Para o último problema a ser resolvido, vamos considerar um problema um pouco mais exótico, semelhante ao problema de geracão de palavras estudado na segunda aula.


Para esta tarefa geraremos **nomes de Dinossauros**.

Nomes de dinossauros têm uma certa semelhanca, por exemplo:

`
Abdallahsaurus
Abelisaurus
Abrictosaurus
`

Portanto, vamos treinar um modelo que completa o nome de um dinossauro!

Para isto, novamente vamos gerar um token para cara caractere. O modelo deve ser treinado recebendo um nome parcial e o completando, por exemplo:

`x = 'Abda', y = 'Abdallahsaurus'
x = 'Abelisa', y = 'Abelisaurus'
`

O modelo pode ser treinado com a base de treinamento sendo gerada similarmente ao problema de gerar sonetos, mas adicionando um token "\n" à saída para indicar o final do nome do Dinossauro:


`x = 'A', y = 'Aardonyx\n'
x = 'Aa', y = 'Aardonyx\n'
x = 'Aar', y = 'Aardonyx\n'
...
x = 'Aardony', y = 'Aardonyx\n'
`



In [138]:
row_list =[]
largest_name = 0
with open("data/text_generation/dinos.txt", "r") as a_file:
  for line in a_file:
    largest_name = max(largest_name, len(line))
    for i in range(len(line)-1):
        row_list.append([line[:i+1], line])

data = pd.DataFrame(row_list, columns = ['x', 'y'])
data.head(12)

·····

QUESTÕES
1. Resuma em duas frases o texto sobre a geração de nomes de dinossauros.
2. Dê continuidade ao texto sobre a geração de nomes de dinossauros a partir do ponto em que ele termina.

REGISTROS FORNECIDOS
·····

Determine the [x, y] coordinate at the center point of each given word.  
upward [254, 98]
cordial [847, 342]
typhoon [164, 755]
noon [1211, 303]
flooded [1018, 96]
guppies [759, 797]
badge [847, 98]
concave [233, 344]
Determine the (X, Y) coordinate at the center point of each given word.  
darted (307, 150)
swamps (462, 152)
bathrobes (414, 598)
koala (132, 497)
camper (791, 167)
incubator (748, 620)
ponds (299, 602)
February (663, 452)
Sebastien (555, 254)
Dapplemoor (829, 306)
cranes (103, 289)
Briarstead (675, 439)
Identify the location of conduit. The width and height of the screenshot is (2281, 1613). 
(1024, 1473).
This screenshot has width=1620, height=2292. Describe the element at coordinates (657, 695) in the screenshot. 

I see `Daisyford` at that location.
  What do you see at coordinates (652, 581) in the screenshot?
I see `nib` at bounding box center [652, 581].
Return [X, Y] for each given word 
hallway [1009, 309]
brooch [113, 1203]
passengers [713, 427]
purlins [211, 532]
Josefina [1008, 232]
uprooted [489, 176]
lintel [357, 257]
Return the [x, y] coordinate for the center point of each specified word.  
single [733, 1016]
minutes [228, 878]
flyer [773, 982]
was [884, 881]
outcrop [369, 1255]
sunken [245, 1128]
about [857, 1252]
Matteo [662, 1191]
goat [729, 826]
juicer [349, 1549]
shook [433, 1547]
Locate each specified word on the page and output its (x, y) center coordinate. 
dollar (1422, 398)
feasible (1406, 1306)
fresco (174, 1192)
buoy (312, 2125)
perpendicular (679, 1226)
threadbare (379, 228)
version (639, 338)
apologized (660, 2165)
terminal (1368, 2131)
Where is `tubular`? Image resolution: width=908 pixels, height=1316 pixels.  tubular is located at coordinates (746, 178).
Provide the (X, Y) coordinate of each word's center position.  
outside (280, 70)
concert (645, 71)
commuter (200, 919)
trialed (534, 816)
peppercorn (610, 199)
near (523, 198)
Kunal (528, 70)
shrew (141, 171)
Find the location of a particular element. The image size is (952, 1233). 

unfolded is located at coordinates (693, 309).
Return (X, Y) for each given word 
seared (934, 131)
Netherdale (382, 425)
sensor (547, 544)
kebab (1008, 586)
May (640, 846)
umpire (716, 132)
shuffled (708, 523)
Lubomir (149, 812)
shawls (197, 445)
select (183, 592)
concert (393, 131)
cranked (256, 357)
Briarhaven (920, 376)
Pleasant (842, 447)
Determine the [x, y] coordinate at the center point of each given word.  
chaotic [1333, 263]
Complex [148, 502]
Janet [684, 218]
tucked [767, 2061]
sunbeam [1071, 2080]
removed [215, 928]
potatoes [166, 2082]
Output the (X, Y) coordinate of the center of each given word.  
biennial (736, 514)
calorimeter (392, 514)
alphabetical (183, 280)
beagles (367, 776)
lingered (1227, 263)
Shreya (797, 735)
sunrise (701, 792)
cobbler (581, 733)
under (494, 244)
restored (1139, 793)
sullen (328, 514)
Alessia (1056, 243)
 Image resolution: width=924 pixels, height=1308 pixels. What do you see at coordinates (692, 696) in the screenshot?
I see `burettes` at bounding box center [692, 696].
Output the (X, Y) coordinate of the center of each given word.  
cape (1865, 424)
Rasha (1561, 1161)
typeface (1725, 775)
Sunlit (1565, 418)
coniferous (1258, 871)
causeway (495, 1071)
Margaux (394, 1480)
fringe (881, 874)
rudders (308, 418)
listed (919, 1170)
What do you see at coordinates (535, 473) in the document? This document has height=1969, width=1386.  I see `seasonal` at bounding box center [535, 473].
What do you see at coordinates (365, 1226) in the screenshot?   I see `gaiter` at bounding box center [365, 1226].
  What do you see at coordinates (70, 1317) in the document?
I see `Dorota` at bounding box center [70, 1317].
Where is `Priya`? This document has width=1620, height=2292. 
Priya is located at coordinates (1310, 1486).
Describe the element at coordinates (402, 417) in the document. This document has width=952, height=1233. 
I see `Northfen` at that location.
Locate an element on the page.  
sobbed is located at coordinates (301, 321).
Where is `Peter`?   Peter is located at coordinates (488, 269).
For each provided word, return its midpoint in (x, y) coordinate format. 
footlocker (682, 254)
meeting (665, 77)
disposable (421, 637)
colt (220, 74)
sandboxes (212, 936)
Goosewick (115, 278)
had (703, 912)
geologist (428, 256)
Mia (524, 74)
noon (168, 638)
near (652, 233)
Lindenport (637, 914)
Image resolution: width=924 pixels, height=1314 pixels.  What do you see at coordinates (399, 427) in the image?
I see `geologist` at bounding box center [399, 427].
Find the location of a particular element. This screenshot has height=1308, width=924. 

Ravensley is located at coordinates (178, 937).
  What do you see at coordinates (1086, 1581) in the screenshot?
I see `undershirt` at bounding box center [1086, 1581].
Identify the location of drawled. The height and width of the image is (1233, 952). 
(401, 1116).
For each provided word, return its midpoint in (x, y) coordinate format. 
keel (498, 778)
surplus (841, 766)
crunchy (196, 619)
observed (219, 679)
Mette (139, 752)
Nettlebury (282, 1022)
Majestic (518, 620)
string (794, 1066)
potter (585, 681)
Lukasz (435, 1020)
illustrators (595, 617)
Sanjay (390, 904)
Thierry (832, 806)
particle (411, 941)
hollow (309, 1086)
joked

·····

RESPOSTAS POR QUESTÃO
1. O texto propõe treinar um modelo que completa nomes parciais de dinossauros, com um token gerado para cada caractere. A base de treinamento é montada de forma semelhante à do problema de gerar sonetos: a entrada é um prefixo do nome, e a saída é o nome completo seguido de um token "\n", que indica o final do nome.

2.
Unnamed: 0,x,y
0,A,Aachenosaurus\n
1,Aa,Aachenosaurus\n
2,Aac,Aachenosaurus\n
3,Aach,Aachenosaurus\n
4,Aache,Aachenosaurus\n
5,Aachen,Aachenosaurus\n
6,Aacheno,Aachenosaurus\n
7,Aachenos,Aachenosaurus\n
8,Aachenosa,Aachenosaurus\n
9,Aachenosau,Aachenosaurus\n


In [143]:
data = data.sample(frac=1).reset_index(drop=True)
training_index = int(0.9*len(data))
train_data = data.loc[:training_index,:]
test_data = data.loc[training_index:, :]

tok = Tokenizer(char_level=True)
tok.fit_on_texts(train_data.loc[:,'y'])
words_num = len(tok.word_index)

train_seq = tok.texts_to_sequences(train_data.loc[:,'x'])
test_seq = tok.texts_to_sequences(test_data.loc[:,'x'])

train_label_seq = tok.texts_to_sequences(train_data.loc[:,'y'])
test_label_seq = tok.texts_to_sequences(test_data.loc[:,'y'])

padded_train_seq = pad_sequences(train_seq, maxlen=largest_name, padding='post', truncating='post')
padded_test_seq = pad_sequences(test_seq, maxlen=largest_name, padding='post', truncating='post')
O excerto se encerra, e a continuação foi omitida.